_Aim_: Render every line of the items below as a Markdown table with two columns, Row and Line, numbering the rows in order and leaving out any blank lines.

_Data provided_:
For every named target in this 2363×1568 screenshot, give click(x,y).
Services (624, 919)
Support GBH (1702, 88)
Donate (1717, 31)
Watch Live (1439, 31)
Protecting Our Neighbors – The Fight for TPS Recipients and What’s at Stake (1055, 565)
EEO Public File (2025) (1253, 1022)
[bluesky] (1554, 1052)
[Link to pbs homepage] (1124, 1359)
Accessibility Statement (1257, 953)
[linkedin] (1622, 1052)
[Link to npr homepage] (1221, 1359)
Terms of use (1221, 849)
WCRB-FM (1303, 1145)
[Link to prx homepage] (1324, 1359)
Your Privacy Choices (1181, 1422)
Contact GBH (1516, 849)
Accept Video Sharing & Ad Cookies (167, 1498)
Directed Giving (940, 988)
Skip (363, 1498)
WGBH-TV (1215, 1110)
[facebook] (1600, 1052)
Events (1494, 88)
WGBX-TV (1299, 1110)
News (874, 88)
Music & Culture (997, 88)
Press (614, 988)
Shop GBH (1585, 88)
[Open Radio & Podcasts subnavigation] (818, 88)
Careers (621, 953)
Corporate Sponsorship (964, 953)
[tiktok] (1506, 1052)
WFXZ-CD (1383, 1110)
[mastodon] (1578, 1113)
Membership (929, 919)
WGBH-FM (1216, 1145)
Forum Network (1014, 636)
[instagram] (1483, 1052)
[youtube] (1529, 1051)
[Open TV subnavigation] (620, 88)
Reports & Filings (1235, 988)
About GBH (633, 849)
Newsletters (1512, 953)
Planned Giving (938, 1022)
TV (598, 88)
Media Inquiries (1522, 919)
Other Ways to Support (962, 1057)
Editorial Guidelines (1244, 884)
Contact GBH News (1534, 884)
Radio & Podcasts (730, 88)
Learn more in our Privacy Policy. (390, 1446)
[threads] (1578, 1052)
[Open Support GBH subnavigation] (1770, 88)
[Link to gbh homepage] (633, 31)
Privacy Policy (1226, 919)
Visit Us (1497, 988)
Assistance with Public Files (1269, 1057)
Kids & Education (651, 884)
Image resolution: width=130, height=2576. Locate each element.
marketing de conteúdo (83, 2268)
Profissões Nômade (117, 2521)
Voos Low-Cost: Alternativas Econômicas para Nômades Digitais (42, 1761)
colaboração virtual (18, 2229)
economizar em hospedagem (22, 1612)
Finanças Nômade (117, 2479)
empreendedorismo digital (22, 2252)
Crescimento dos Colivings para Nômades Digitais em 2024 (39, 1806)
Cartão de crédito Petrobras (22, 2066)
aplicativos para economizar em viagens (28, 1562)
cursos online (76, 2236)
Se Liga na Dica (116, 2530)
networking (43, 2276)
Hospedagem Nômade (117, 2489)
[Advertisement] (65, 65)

_Solution for this task_:
| Row | Line |
|---|---|
| 1 | For every named target in this 2363×1568 screenshot, give click(x,y). |
| 2 | Services (624, 919) |
| 3 | Support GBH (1702, 88) |
| 4 | Donate (1717, 31) |
| 5 | Watch Live (1439, 31) |
| 6 | Protecting Our Neighbors – The Fight for TPS Recipients and What’s at Stake (1055, 565) |
| 7 | EEO Public File (2025) (1253, 1022) |
| 8 | [bluesky] (1554, 1052) |
| 9 | [Link to pbs homepage] (1124, 1359) |
| 10 | Accessibility Statement (1257, 953) |
| 11 | [linkedin] (1622, 1052) |
| 12 | [Link to npr homepage] (1221, 1359) |
| 13 | Terms of use (1221, 849) |
| 14 | WCRB-FM (1303, 1145) |
| 15 | [Link to prx homepage] (1324, 1359) |
| 16 | Your Privacy Choices (1181, 1422) |
| 17 | Contact GBH (1516, 849) |
| 18 | Accept Video Sharing & Ad Cookies (167, 1498) |
| 19 | Directed Giving (940, 988) |
| 20 | Skip (363, 1498) |
| 21 | WGBH-TV (1215, 1110) |
| 22 | [facebook] (1600, 1052) |
| 23 | Events (1494, 88) |
| 24 | WGBX-TV (1299, 1110) |
| 25 | News (874, 88) |
| 26 | Music & Culture (997, 88) |
| 27 | Press (614, 988) |
| 28 | Shop GBH (1585, 88) |
| 29 | [Open Radio & Podcasts subnavigation] (818, 88) |
| 30 | Careers (621, 953) |
| 31 | Corporate Sponsorship (964, 953) |
| 32 | [tiktok] (1506, 1052) |
| 33 | WFXZ-CD (1383, 1110) |
| 34 | [mastodon] (1578, 1113) |
| 35 | Membership (929, 919) |
| 36 | WGBH-FM (1216, 1145) |
| 37 | Forum Network (1014, 636) |
| 38 | [instagram] (1483, 1052) |
| 39 | [youtube] (1529, 1051) |
| 40 | [Open TV subnavigation] (620, 88) |
| 41 | Reports & Filings (1235, 988) |
| 42 | About GBH (633, 849) |
| 43 | Newsletters (1512, 953) |
| 44 | Planned Giving (938, 1022) |
| 45 | TV (598, 88) |
| 46 | Media Inquiries (1522, 919) |
| 47 | Other Ways to Support (962, 1057) |
| 48 | Editorial Guidelines (1244, 884) |
| 49 | Contact GBH News (1534, 884) |
| 50 | Radio & Podcasts (730, 88) |
| 51 | Learn more in our Privacy Policy. (390, 1446) |
| 52 | [threads] (1578, 1052) |
| 53 | [Open Support GBH subnavigation] (1770, 88) |
| 54 | [Link to gbh homepage] (633, 31) |
| 55 | Privacy Policy (1226, 919) |
| 56 | Visit Us (1497, 988) |
| 57 | Assistance with Public Files (1269, 1057) |
| 58 | Kids & Education (651, 884) |
| 59 | Image resolution: width=130, height=2576. Locate each element. |
| 60 | marketing de conteúdo (83, 2268) |
| 61 | Profissões Nômade (117, 2521) |
| 62 | Voos Low-Cost: Alternativas Econômicas para Nômades Digitais (42, 1761) |
| 63 | colaboração virtual (18, 2229) |
| 64 | economizar em hospedagem (22, 1612) |
| 65 | Finanças Nômade (117, 2479) |
| 66 | empreendedorismo digital (22, 2252) |
| 67 | Crescimento dos Colivings para Nômades Digitais em 2024 (39, 1806) |
| 68 | Cartão de crédito Petrobras (22, 2066) |
| 69 | aplicativos para economizar em viagens (28, 1562) |
| 70 | cursos online (76, 2236) |
| 71 | Se Liga na Dica (116, 2530) |
| 72 | networking (43, 2276) |
| 73 | Hospedagem Nômade (117, 2489) |
| 74 | [Advertisement] (65, 65) |